### EXERCISE TEXT:
+-------+

The flummoxed cop subplot is agreeable because Norman Burton does such a good job grimacing in fury every time the gumball nuts make him look like a fool. Unimpressed critics compared him to a sad-sack Wile E. Coyote, never catching the Roadrunner. The highway patrol’s helicopters can’t even keep up with the fast cars, a notion that at least sounds good. The tomfoolery among the drivers of course sets up an unbroken string of wild stunts. It’s fun to watch the Rolls Royce, promised for delivery in perfect condition, avoid being touched in the midst of multiple car crashes — it’s like Tony Curtis not getting hit in the free-for-all pie fight in The Great Race. The Rolls eventually falls victim to something folks around Palm Springs know well — even I once watched helplessly as a sandstorm stripped the paint off my Volkswagen and severely pitted my windshield.

+-------+

### RECORDS SHOWN:
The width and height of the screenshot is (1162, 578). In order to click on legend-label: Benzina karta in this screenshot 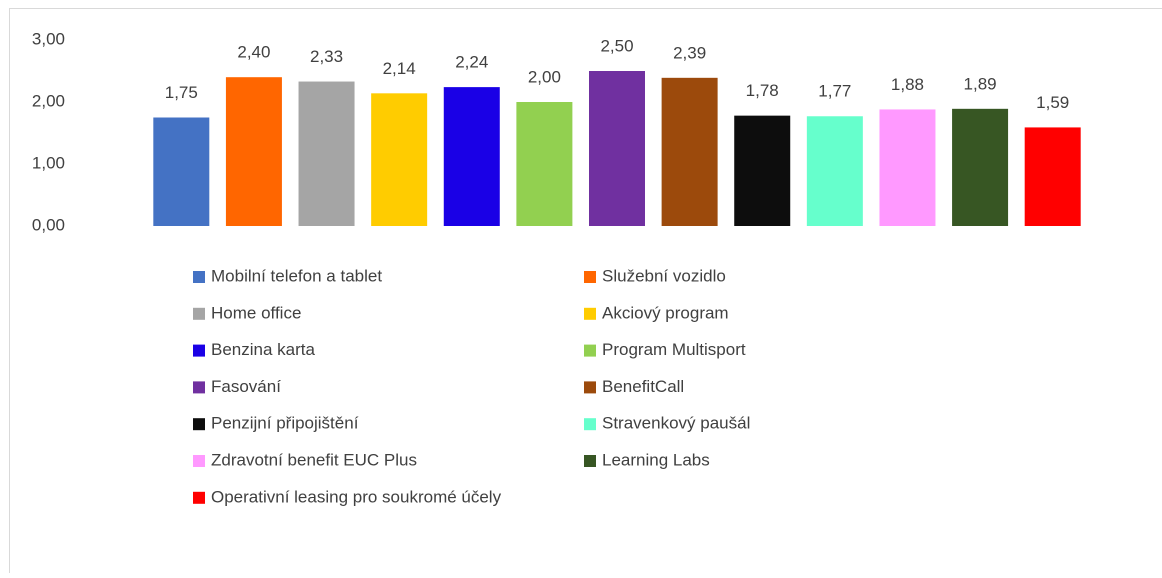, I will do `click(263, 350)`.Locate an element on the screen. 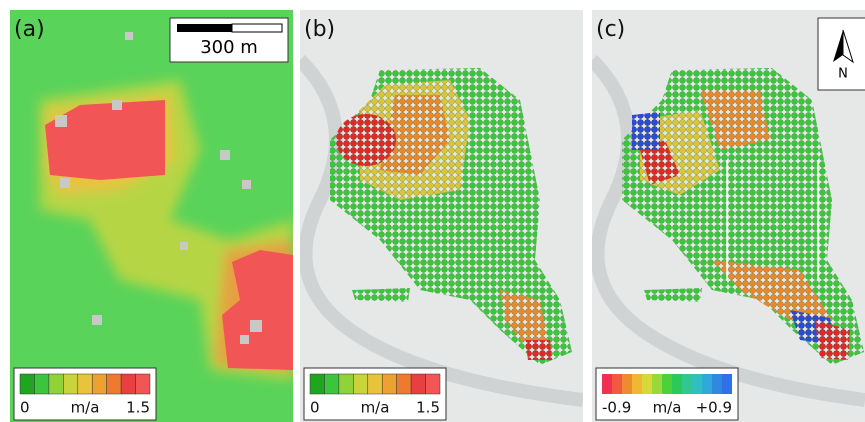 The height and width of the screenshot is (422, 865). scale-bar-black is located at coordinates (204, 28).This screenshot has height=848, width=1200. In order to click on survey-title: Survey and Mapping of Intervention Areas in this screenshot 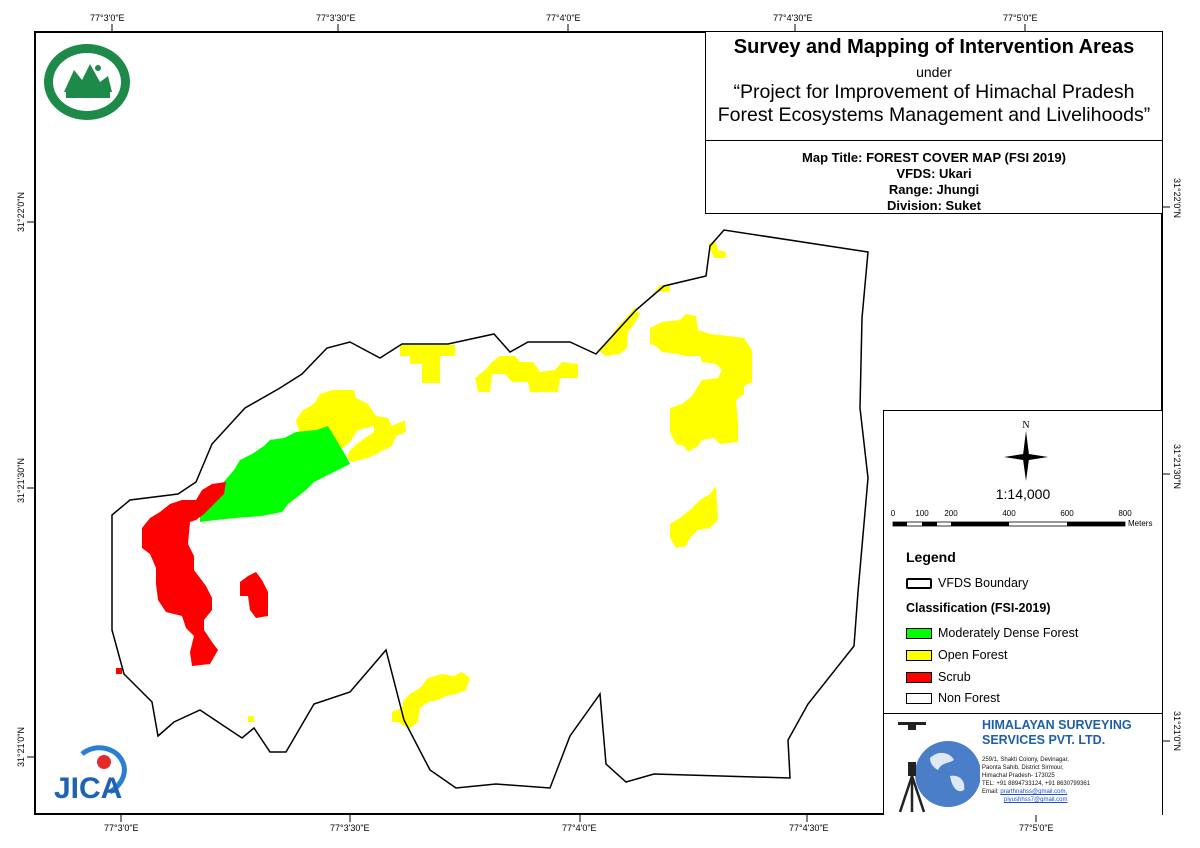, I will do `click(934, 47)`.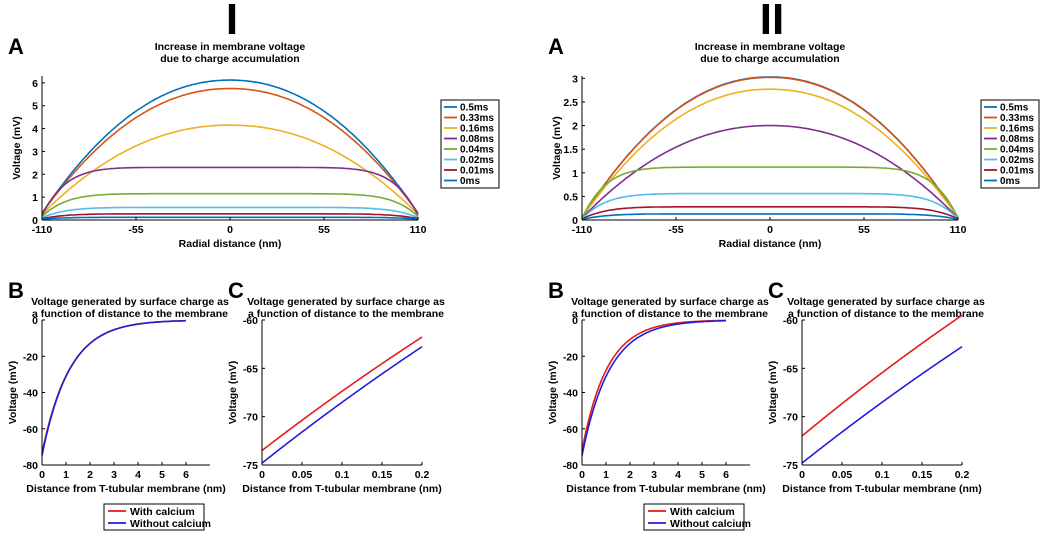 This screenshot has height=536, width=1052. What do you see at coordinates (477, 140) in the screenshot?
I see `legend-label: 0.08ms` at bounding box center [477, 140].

+-------+

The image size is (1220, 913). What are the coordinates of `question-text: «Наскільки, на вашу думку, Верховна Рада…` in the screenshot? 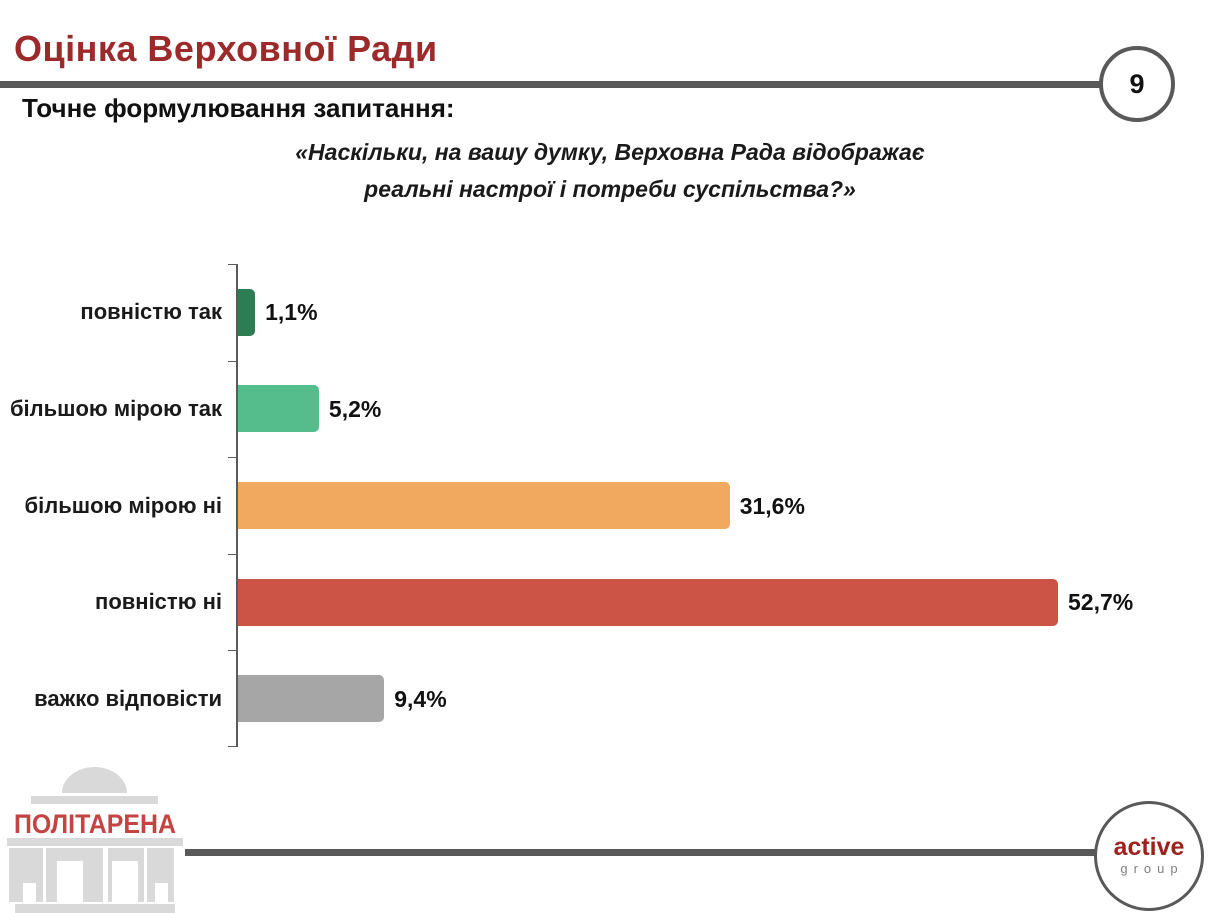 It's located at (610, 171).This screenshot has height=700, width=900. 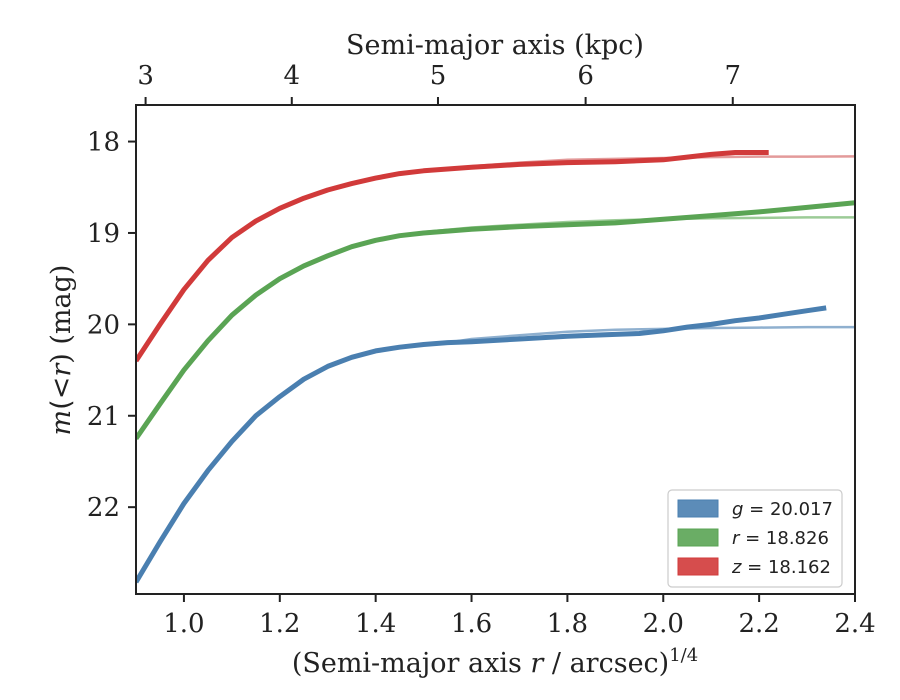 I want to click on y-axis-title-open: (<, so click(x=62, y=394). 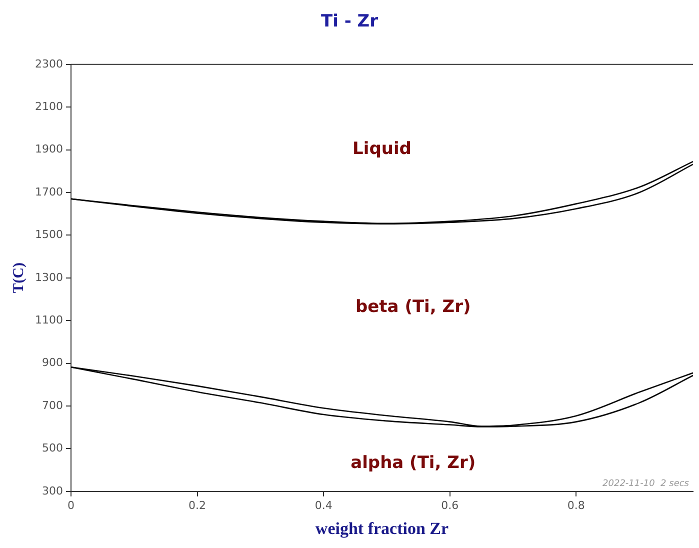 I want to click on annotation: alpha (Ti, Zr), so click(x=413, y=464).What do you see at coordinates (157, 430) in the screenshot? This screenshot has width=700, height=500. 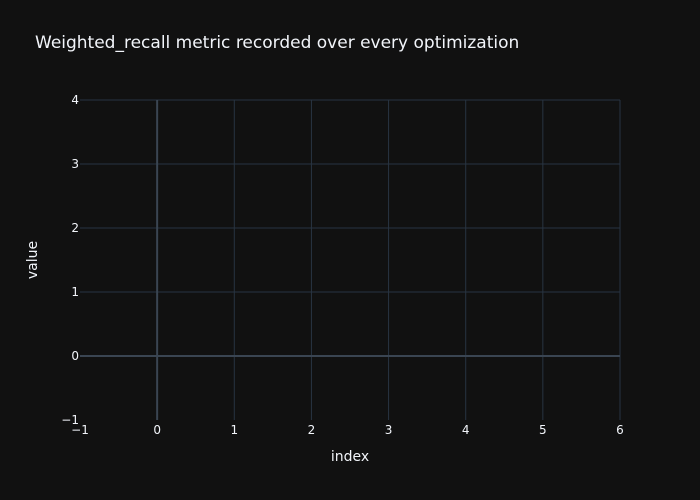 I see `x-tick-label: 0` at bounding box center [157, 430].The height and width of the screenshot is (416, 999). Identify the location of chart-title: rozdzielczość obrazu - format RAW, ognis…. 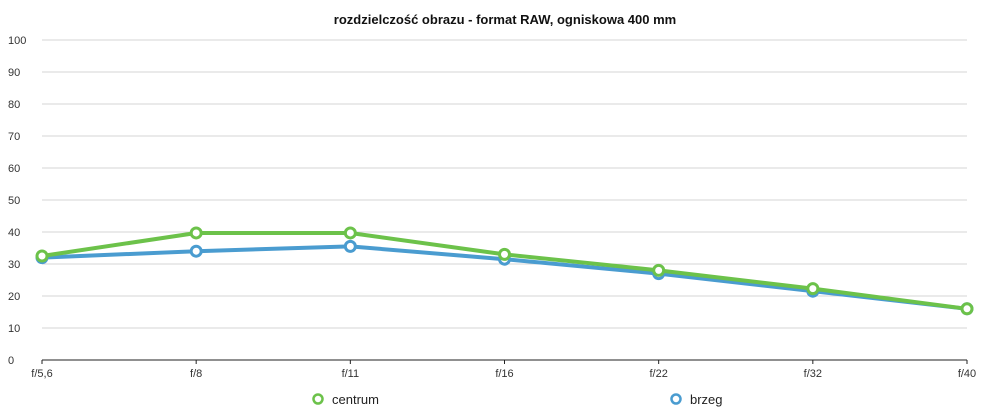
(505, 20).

+-------+

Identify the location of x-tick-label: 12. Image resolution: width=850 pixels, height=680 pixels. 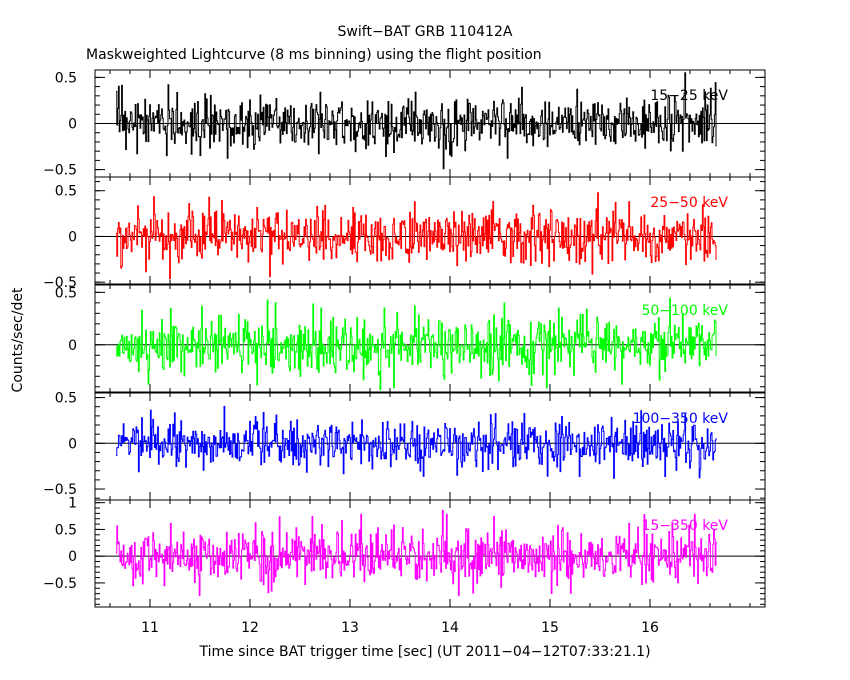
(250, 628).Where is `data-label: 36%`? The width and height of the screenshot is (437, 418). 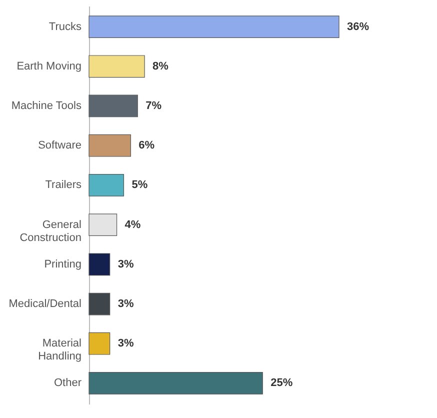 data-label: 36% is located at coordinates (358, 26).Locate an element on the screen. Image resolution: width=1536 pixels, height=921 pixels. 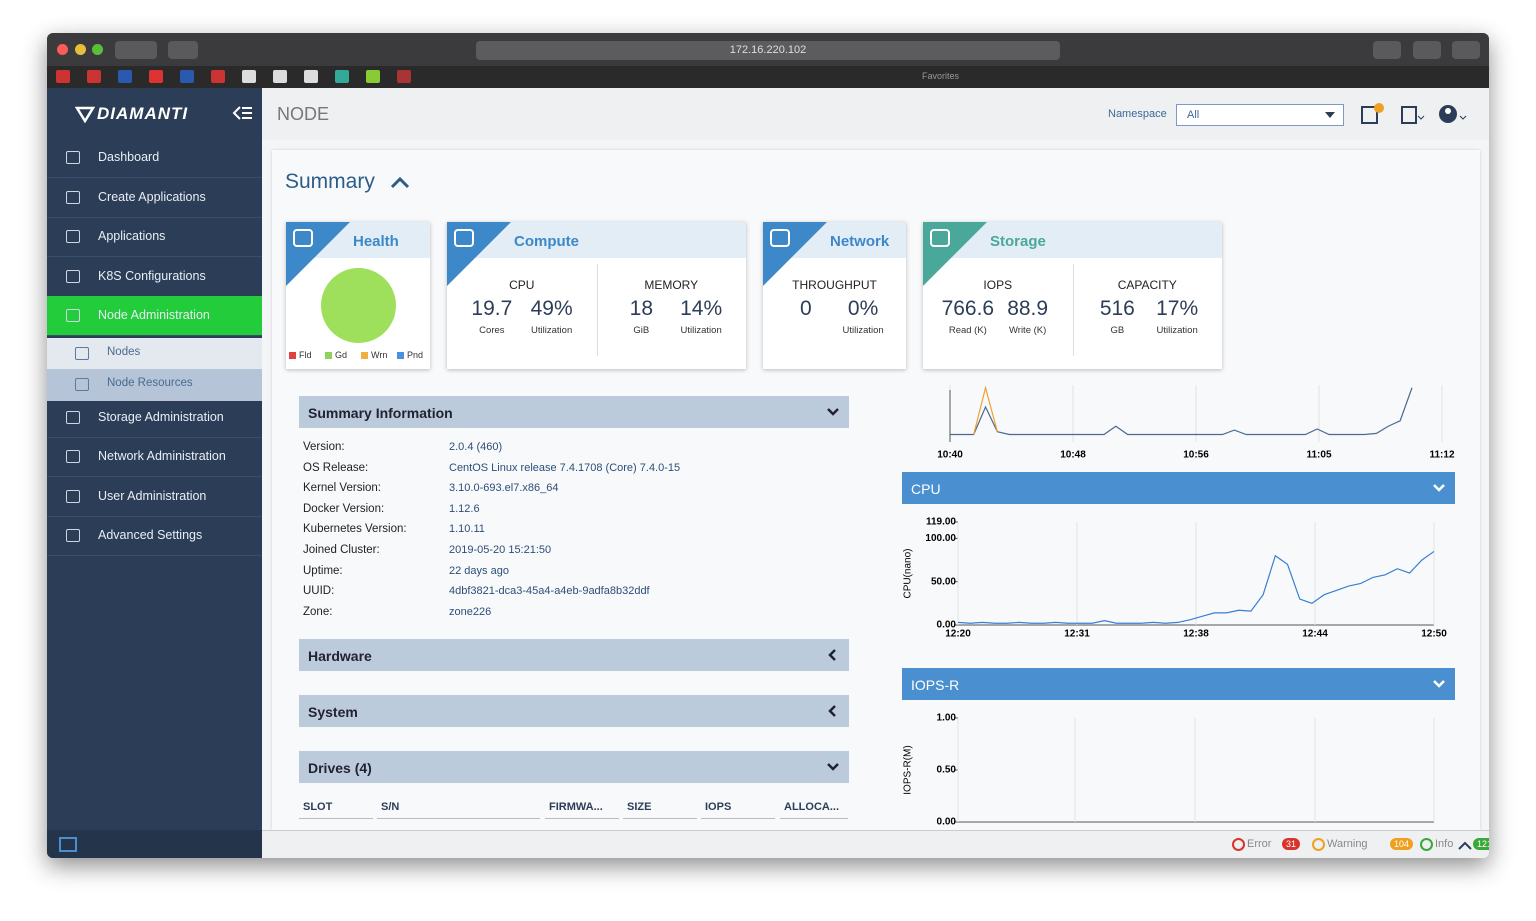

+-------+

### DIRECTIVE A:
Print the portion of the review excerpt that opens with the words containing "The flummoxed cop" and closes with "pitted my windshield.".
### DIRECTIVE B:
Using the review excerpt, answer each question on its own line:
(i) To which cartoon character did unimpressed critics compare Norman Burton?
(ii) In which film does Tony Curtis escape being hit during a pie fight?
(iii) What did a sandstorm do to the writer's Volkswagen?
### DIRECTIVE C:
List every proper name of an actor or cartoon character that appears in the review excerpt.

### WRITTEN SOLUTION A:
The flummoxed cop subplot is agreeable because Norman Burton does such a good job grimacing in fury every time the gumball nuts make him look like a fool. Unimpressed critics compared him to a sad-sack Wile E. Coyote, never catching the Roadrunner. The highway patrol’s helicopters can’t even keep up with the fast cars, a notion that at least sounds good. The tomfoolery among the drivers of course sets up an unbroken string of wild stunts. It’s fun to watch the Rolls Royce, promised for delivery in perfect condition, avoid being touched in the midst of multiple car crashes — it’s like Tony Curtis not getting hit in the free-for-all pie fight in The Great Race. The Rolls eventually falls victim to something folks around Palm Springs know well — even I once watched helplessly as a sandstorm stripped the paint off my Volkswagen and severely pitted my windshield.

### WRITTEN SOLUTION B:
(i) Wile E. Coyote
(ii) The Great Race
(iii) It stripped the paint off the car and severely pitted the windshield.

### WRITTEN SOLUTION C:
Norman Burton
Wile E. Coyote
the Roadrunner
Tony Curtis